- Article
···

In [1]:
import pandas as pd
import numpy as np
import networkx as nx
from datetime import datetime
import matplotlib.pyplot as plt
from random import random
import warnings

In [2]:
# Data reading
DATA_FOLDER = "Data/"

epinions = pd.read_table(DATA_FOLDER + 'soc-sign-epinions.txt', 
                         names=['Source','Target','Weight'],comment='#',header=None).rename_axis('Epinions',axis=1)
slashdot = pd.read_table(DATA_FOLDER + 'soc-sign-Slashdot090221.txt', 
                         names=['Source','Target','Weight'],comment='#',header=None).rename_axis('Slashdot',axis=1)
wikielec = pd.read_csv(DATA_FOLDER + 'wikipedia.csv').rename_axis('Wikipedia',axis=1)

In [3]:
# Display of the same structures datasets
display(epinions.head())
display(slashdot.head())
display(wikielec.head())

Epinions,Source,Target,Weight
0,0,1,-1
1,1,128552,-1
2,2,3,1
3,4,5,-1
4,4,155,-1


Slashdot,Source,Target,Weight
0,0,1,1
1,0,2,1
2,0,3,1
3,0,4,1
4,0,5,1


Wikipedia,Source,Target,Weight
0,3,30,1
1,25,30,-1
2,4,30,1
3,5,30,1
4,6,30,1


# PAUL

### Weight average prediction

#### Idea

This prediction method is used to predict edges' weight locally. That means that we do not look at the overall structure of the graph but only at a few nodes. The idea behind this technique is simple. To predict the weight of an edge, we only look at the two nodes forming this edge as well as their connected edges. First, we calculate the average of weights of the outgoing edges for the source node. Then, we also calculate the average of weights of the ingoing edges for the target node. Finally we compare those two means:

- If both are positive, the predicted edge will be positive
- If both are negative, the predicted edge will be negative
- If the two means have different signs, the sign of the largest mean in absolute value will give the edge prediction

For example, if the average of outgoing edges is -0.7 and the average of ingoing edges is 0.3, the predicted edge will then be -1.

###### Why such an algorithm ?
The idea behind this algorithm is that both people's personnality and performance affects the final link between two people. In this algorithm, performance would typically be the average of ingoing weights for the target node and personnality would be the outgoing weights average for the source node. Personnality is important because people do not always rate other people based on an impersonal choice. For example, wikipedia adminiship voters should theoritically vote based on the candidate capability to be administrator and not based on anything else. Performance is important because it reflects how the target appears to other people. For example, on `epinions` dataset, people might be more trustworthy than others and give a general better impression to people. So this algorithm tries to predict edges based on people's performance and personnality and not based on subgraph connections like balance and status theories do.

···

- Do this
Rewrite the part of the notebook starting at "slashdot = pd.read_table(DATA_FOLDER" and ending at "display(slashdot.head())", with "DATA_FOLDER" replaced by "DATA_DIR".

- Excerpted records
···

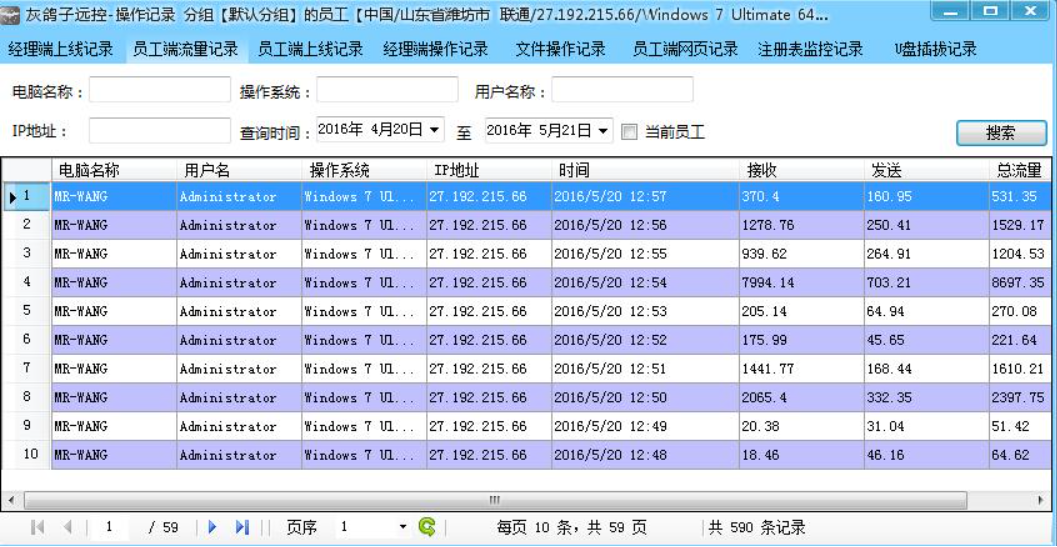Click the horizontal scrollbar right arrow
1057x547 pixels.
click(1041, 499)
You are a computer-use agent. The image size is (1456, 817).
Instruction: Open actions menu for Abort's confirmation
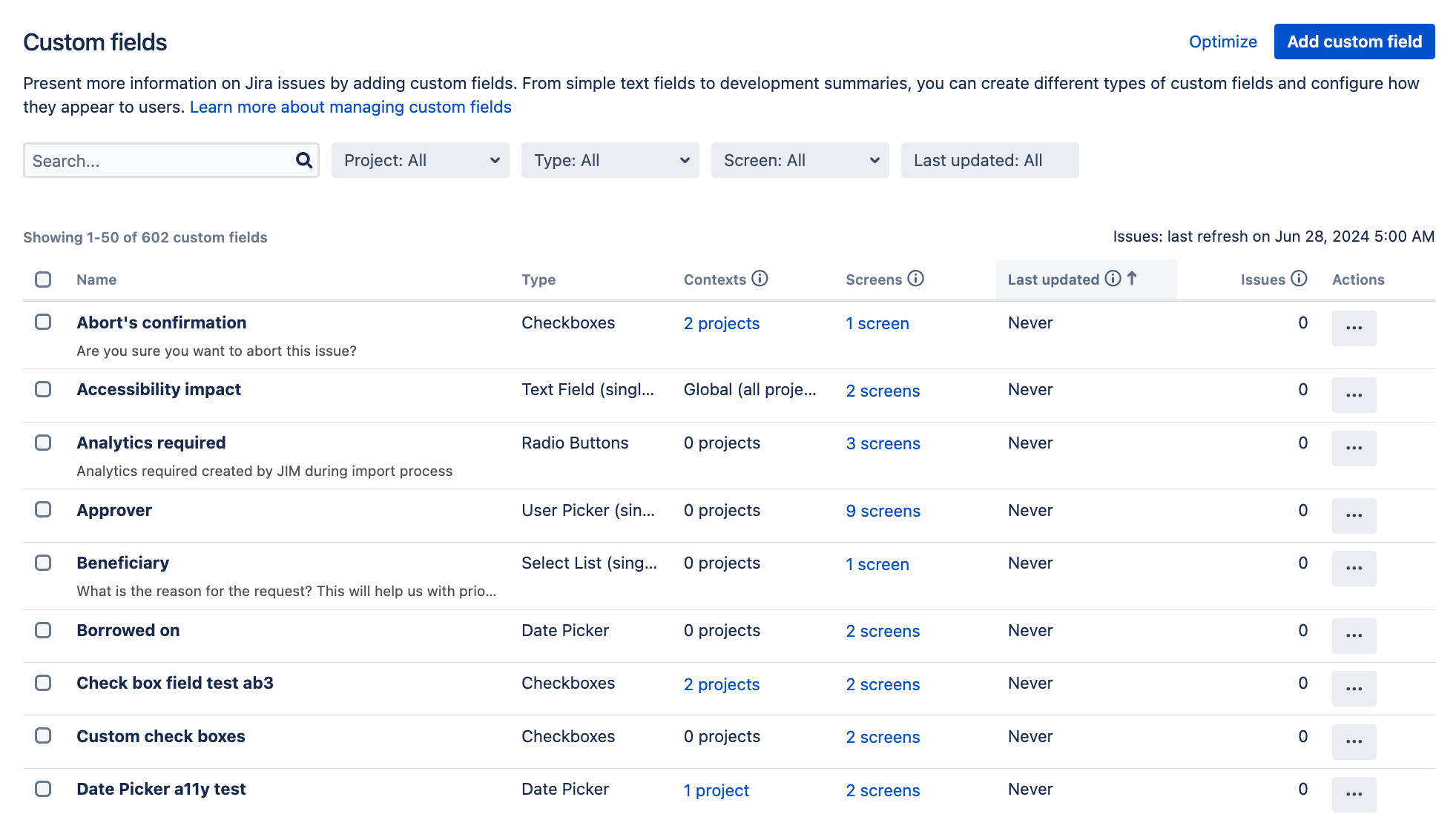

···

- Answer for the task
slashdot = pd.read_table(DATA_DIR + 'soc-sign-Slashdot090221.txt', 
                         names=['Source','Target','Weight'],comment='#',header=None).rename_axis('Slashdot',axis=1)
wikielec = pd.read_csv(DATA_DIR + 'wikipedia.csv').rename_axis('Wikipedia',axis=1)

In [3]:
# Display of the same structures datasets
display(epinions.head())
display(slashdot.head())